Retirement and Social Security
COM/156
April 3, 2011
Alison Bonham
Retirement and Social Security
Social Security has been a huge debate for the last few years. Some argue that it will no longer be around, and some say it will be there and working properly. Published reports and discoveries have sais with no change made to the program will run out of money by 2037 (O’Connell, 2011, p.1). Currently there is $2.6 trillion in Social Security’s trust fund, and when it runs out in 2037, benefits will be reduced by 30% (Why Social Security must change now). Nearly 30% have savings of less than $1,000 and more than half of Americans have less than $25,000 (Willis, 2011, p.1). Social Security will not be able to provide for Americans through their “Golden Years.”
Many wonder how exactly Social Security work, 7.65% of Americans gross income is withheld from their checks to pay the benefits of the people currently collecting benefits. The employer also pays 7.65% to Social Security. In 1935, when Roosevelt signed the Social Security Act into law, lawmakers had no clue of the future baby boom to come. If population was to rise steadily, Americans will not be faced with this problem today. Social Security does not only pay benefits to retirees but also people with disabilities, survivors, and supplemental security income (SSI) (How does the Social Security system work?) There have been many ideas to help Social Security in the future years.

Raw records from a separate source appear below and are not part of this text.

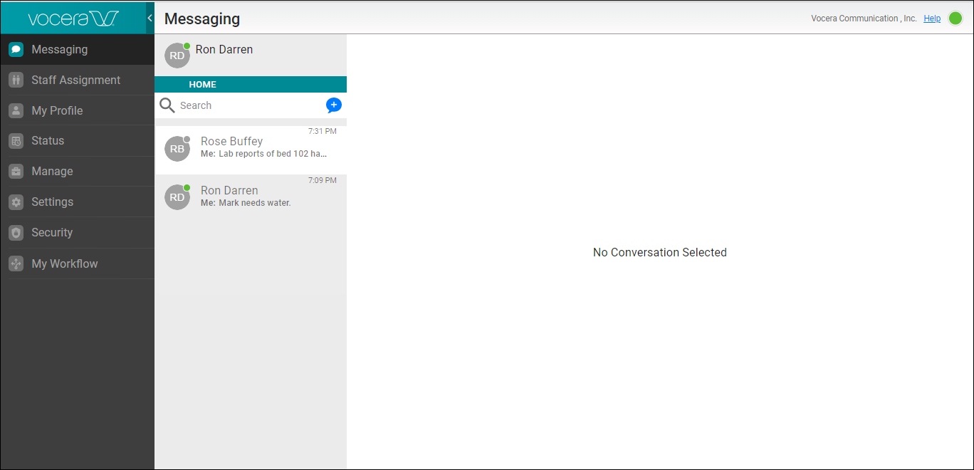Collapse the navigation sidebar with the chevron
Image resolution: width=974 pixels, height=470 pixels.
click(x=149, y=18)
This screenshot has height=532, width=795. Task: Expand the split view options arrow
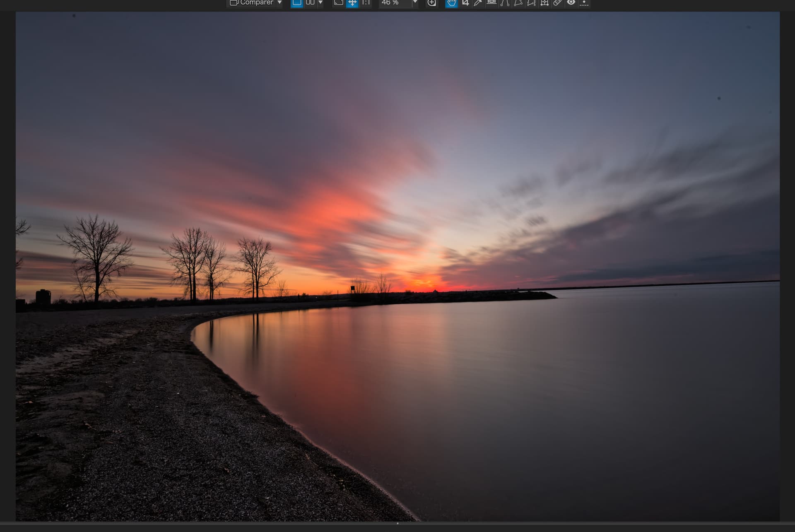(x=320, y=3)
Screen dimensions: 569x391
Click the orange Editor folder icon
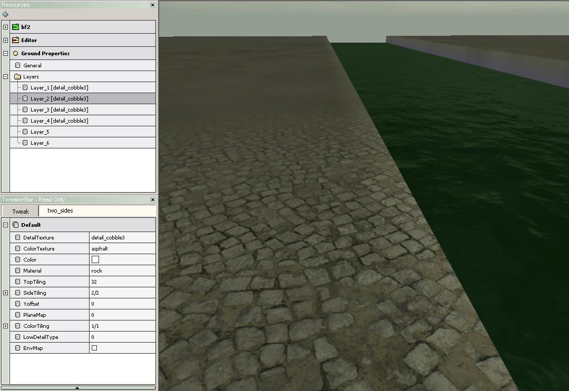(15, 40)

Tax increases, decreased payouts and rising full retirement age to 70. Some say a “fix is not painless, but it is relatively simple.” “If we increase the retirement age to 70 starting in 2013, employ means testing to adjust benefits in steps for those who make over $250,000, who can afford reduced benefits without hardships, change the cost-of-living adjustment (COLA) to cost based and not wage based, and raise the income on which FICA payments are made” (Mariotti, 2011, p.2).
These changes that can be made are simple and will not...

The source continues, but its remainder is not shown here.